1. Sieve flour,salt and icing sugar. Rub cold butter ( cut into small pieces ) into the flour mixture with fingertips until it resembles breadcrumbs.
2. Mix water with egg yolks, then mix liquid mixture into flour. Bring the dough together with hand, but do not over-knead, as pastry will toughen.
3. Place in refrigerator for about 30 minutes.
4. Divide the pastry in two. Roll both portions into 3mm thick layers to the size of greased pie dish. Lay one into pie tin/pan. Fill with the apple mixture.
5. Lay the remaining over the apple mix, with the edges of the two pastry layers meeting.

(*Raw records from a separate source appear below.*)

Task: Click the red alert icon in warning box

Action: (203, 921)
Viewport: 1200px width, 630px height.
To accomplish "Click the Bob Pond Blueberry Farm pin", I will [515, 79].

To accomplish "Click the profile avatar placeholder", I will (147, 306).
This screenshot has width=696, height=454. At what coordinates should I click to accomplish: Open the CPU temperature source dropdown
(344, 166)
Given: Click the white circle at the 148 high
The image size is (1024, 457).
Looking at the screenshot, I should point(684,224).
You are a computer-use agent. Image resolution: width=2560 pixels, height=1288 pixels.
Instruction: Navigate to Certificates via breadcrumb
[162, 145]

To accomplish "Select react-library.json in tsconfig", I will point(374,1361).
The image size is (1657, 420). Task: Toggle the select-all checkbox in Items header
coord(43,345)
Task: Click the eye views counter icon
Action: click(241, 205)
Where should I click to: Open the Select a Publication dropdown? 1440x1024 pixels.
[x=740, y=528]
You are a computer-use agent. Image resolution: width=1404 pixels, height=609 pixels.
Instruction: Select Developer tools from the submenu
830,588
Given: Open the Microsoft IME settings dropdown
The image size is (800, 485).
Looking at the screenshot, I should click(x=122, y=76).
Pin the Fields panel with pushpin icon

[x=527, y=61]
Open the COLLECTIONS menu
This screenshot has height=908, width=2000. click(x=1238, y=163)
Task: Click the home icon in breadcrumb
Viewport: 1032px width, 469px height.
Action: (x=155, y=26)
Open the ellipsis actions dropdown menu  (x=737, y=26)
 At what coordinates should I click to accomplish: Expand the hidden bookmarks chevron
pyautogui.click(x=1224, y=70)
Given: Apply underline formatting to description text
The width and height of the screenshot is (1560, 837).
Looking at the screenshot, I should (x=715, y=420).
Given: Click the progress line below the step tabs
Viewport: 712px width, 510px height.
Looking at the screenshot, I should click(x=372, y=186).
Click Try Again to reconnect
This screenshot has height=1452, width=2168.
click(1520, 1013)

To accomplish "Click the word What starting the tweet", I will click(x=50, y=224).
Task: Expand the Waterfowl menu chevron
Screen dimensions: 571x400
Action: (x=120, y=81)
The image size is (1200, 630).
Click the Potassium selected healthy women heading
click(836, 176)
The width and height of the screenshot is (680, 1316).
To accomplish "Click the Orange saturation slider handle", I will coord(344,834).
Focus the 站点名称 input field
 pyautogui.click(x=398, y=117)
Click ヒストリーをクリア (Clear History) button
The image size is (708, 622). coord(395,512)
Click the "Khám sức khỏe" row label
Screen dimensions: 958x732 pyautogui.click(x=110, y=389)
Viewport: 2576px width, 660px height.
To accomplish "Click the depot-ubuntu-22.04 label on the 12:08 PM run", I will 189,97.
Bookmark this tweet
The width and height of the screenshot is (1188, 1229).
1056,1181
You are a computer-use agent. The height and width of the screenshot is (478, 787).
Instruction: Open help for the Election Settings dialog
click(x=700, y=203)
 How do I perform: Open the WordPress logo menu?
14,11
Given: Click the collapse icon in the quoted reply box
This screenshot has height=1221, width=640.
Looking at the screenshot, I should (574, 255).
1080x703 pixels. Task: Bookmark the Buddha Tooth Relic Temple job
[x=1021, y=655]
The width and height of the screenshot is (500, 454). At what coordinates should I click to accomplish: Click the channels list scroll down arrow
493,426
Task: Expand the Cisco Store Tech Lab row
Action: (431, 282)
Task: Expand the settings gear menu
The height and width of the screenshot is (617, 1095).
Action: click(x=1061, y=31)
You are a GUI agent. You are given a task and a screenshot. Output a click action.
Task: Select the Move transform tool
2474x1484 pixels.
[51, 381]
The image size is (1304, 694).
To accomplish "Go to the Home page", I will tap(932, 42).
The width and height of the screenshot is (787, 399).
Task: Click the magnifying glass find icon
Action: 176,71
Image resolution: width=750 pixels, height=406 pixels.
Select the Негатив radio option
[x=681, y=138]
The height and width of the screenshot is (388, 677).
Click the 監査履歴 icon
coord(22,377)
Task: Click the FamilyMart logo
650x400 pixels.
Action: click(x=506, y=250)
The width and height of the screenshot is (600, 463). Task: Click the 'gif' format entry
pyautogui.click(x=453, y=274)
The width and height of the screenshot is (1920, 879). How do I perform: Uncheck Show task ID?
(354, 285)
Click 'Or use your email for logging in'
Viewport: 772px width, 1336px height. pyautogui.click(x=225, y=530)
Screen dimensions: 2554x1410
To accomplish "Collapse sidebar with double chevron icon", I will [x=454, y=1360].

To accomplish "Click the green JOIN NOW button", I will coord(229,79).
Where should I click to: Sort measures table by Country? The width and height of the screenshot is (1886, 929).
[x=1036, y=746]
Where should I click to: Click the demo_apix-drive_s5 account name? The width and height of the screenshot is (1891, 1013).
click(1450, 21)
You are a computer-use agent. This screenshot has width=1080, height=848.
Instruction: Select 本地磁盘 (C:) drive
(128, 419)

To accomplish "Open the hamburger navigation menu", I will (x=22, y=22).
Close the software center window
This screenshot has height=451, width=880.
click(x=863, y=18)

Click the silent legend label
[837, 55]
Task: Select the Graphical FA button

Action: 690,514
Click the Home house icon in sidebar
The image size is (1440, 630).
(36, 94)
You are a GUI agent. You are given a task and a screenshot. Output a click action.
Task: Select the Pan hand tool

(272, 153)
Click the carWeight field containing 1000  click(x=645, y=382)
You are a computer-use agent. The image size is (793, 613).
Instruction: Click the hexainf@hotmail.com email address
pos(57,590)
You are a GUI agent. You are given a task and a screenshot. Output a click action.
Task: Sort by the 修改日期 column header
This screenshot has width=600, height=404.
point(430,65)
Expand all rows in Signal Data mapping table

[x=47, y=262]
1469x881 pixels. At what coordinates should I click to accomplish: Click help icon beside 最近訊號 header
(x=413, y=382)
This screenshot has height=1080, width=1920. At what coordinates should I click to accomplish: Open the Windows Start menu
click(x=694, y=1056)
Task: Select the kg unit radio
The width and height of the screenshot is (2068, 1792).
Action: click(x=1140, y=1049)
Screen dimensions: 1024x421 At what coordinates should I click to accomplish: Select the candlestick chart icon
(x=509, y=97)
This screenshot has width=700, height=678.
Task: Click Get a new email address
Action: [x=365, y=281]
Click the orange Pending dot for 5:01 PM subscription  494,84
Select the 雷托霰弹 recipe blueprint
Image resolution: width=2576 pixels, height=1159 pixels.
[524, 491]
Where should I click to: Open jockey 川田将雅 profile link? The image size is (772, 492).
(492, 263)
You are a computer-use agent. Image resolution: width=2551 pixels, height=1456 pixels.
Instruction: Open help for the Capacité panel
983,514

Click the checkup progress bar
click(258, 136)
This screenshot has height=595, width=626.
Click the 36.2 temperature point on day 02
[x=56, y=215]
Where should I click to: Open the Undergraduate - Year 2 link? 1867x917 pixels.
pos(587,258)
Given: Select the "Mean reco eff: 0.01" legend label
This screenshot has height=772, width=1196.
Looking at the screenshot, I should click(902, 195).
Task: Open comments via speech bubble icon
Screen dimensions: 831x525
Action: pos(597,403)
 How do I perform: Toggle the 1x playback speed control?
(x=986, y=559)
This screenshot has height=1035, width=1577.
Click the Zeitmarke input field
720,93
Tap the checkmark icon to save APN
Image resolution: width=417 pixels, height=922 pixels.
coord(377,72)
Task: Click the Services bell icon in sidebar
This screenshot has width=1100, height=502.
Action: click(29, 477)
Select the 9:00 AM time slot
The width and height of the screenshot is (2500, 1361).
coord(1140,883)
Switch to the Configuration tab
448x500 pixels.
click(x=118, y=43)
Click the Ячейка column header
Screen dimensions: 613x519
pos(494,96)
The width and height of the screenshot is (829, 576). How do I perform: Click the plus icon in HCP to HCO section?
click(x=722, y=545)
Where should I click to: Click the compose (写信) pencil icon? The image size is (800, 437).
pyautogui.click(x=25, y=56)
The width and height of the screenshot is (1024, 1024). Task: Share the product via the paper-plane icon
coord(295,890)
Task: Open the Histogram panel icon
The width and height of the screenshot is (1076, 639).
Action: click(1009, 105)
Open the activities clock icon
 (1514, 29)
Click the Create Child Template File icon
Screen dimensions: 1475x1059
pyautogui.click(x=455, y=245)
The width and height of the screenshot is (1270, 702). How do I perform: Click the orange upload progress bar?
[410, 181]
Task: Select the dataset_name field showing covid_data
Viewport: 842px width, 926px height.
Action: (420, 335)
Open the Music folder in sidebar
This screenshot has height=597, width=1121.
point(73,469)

6. Dampen between edges then crimp with a fork and brush with about 1/2 beaten egg white (leftover from the yolks used for pastry).
7. Bake in 180 oC oven for 45 minutes.
Tips :
I found that the 4 tbsp of water for kneading the dough is incapable of working the flour to a decent consistency for laying the pastry. Lack of water produces crumbles when I believe the dough should be like that of my kids' Playdough plasticine . Add a little water gradually until the dough is stretchy and 'strong' to be draped on the pie pan.
This simple recipe is on page 10, the September 2008 issue of The Salvation Army War Cry magazine.